# Фрагмент текста

Дух романтизма XIX в. не дал возможности разрешить противоречие между стремлением к совершенным, красивым идеям, к прекрасному и борьбой в социальном бытии, конфликтами, жестокостью человека. Желание власти над природой, другими, над Духом, поддерживаемое позитивизмом в философии, технологиями в науке и империями в социуме возобладало. «Бытие» как концепт стало определяется через призму научно-технологического видения, материализма, воли к власти.
Ожидания не оправдались, и ужас от Первой мировой войны, крушения империй, переустройства мира, буйства техники заставил отказаться от представления о грубом, материальном, но управляемом разумом бытии. Возникло отторжение от реальности, захотелось скрыться от такого мира, в котором воля и разум ведут к трагедии. Скрыться не удалось, проблема бытия осталась. Но теперь оно уже не представлялось как потенциал совершенного, прекрасного или как возможность проявить силу и величие разума. Мысль стала более осторожной, теперь она меньше доверяет себе, важен стал дискурс и построение коммуникативного пространства. Отказ от материальной основы бытия перевел фокус внимания на ее противоположность, на символическое пространство бытия. Символическая система, и в первую очередь язык как основа сознания, становится главной, а может, и единственной реальностью, доступной для рефлексии разумом: «Язык есть просветляюще-утаивающее явление самого Бытия» [Хайдеггер М., 1988, с. 324].

# Цель упражнения
Определите, согласуется ли с фрагментом текста выше каждое из трех утверждений, ответьте «да» или «нет» и приведите решающие слова фрагмента в точной цитате. 1. Романтизм XIX века сумел разрешить противоречие между стремлением к прекрасному и жестокостью человека. 2. После Первой мировой войны скрыться от проблемы бытия удалось. 3. Язык стал пониматься как основа сознания.

# Исходные данные
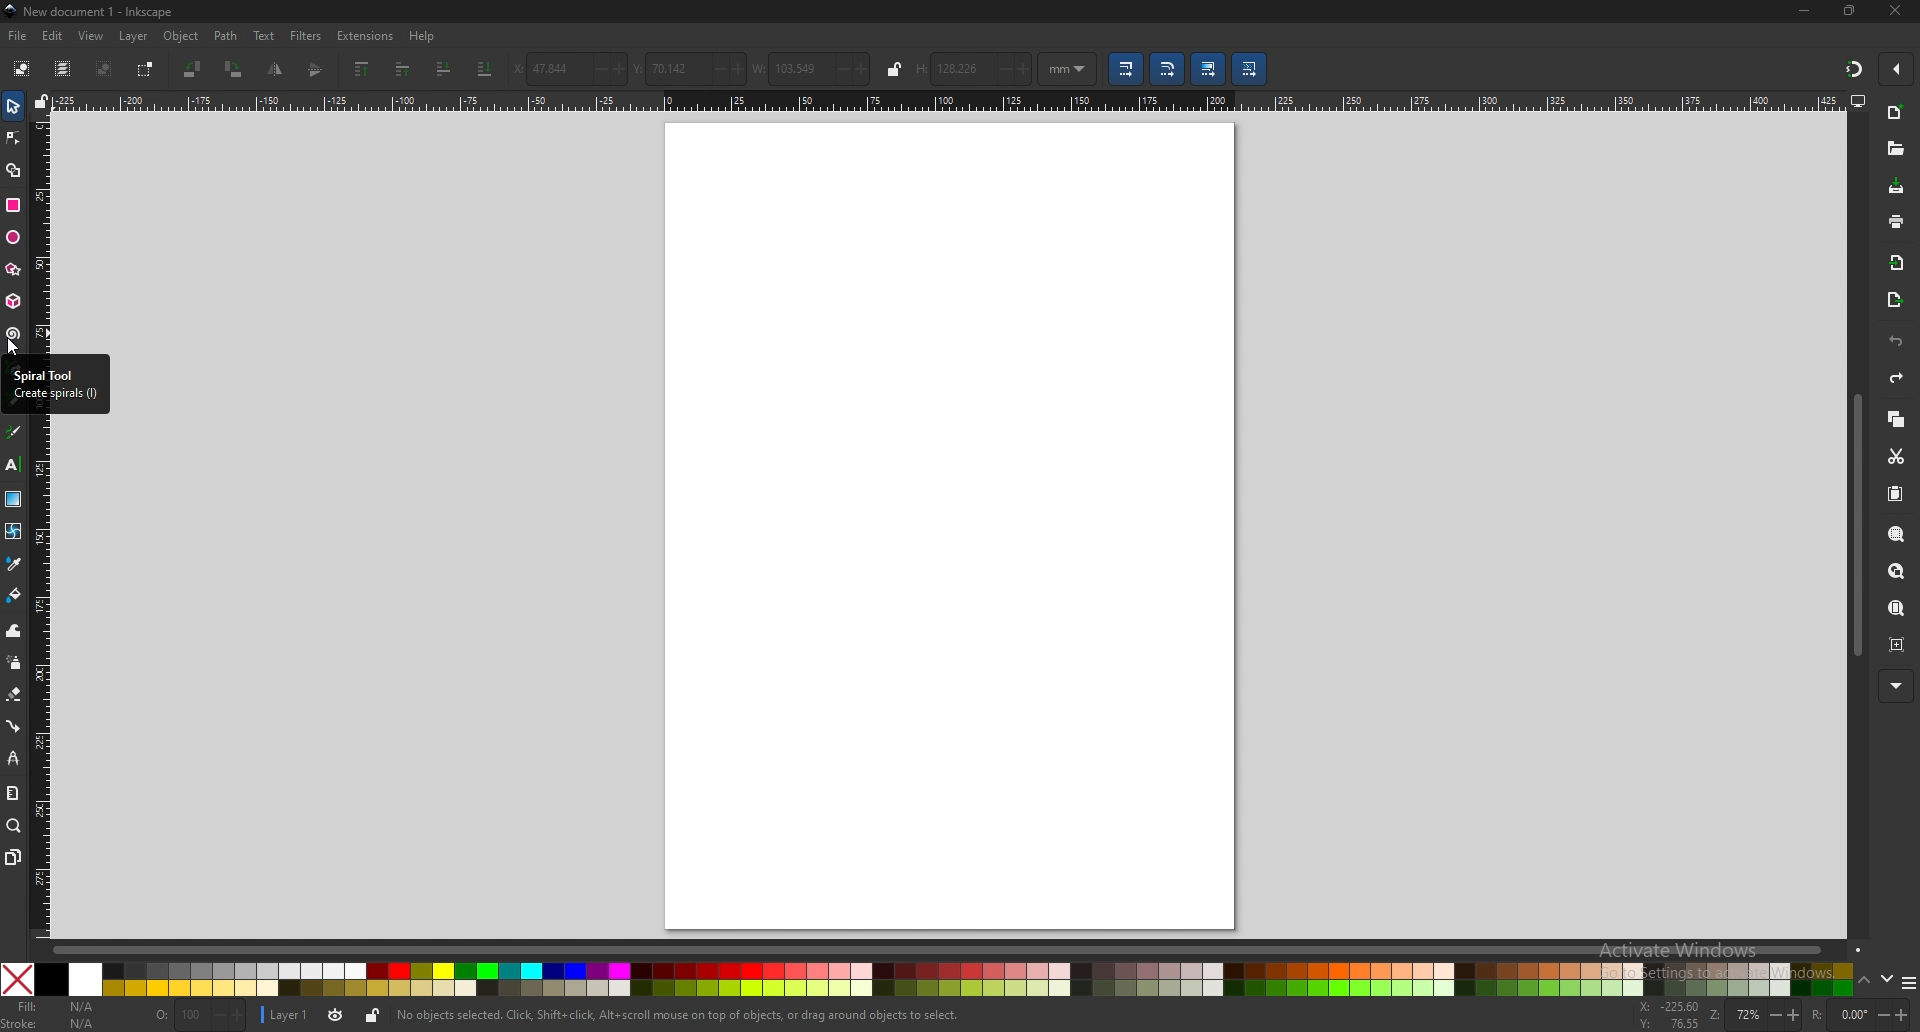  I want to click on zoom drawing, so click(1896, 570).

# Ответ к заданию
1. Нет: «Дух романтизма XIX в. не дал возможности разрешить противоречие между стремлением к совершенным, красивым идеям, к прекрасному и борьбой в социальном бытии, конфликтами, жестокостью человека».
2. Нет: «Скрыться не удалось, проблема бытия осталась».
3. Да: «Символическая система, и в первую очередь язык как основа сознания, становится главной, а может, и единственной реальностью, доступной для рефлексии разумом».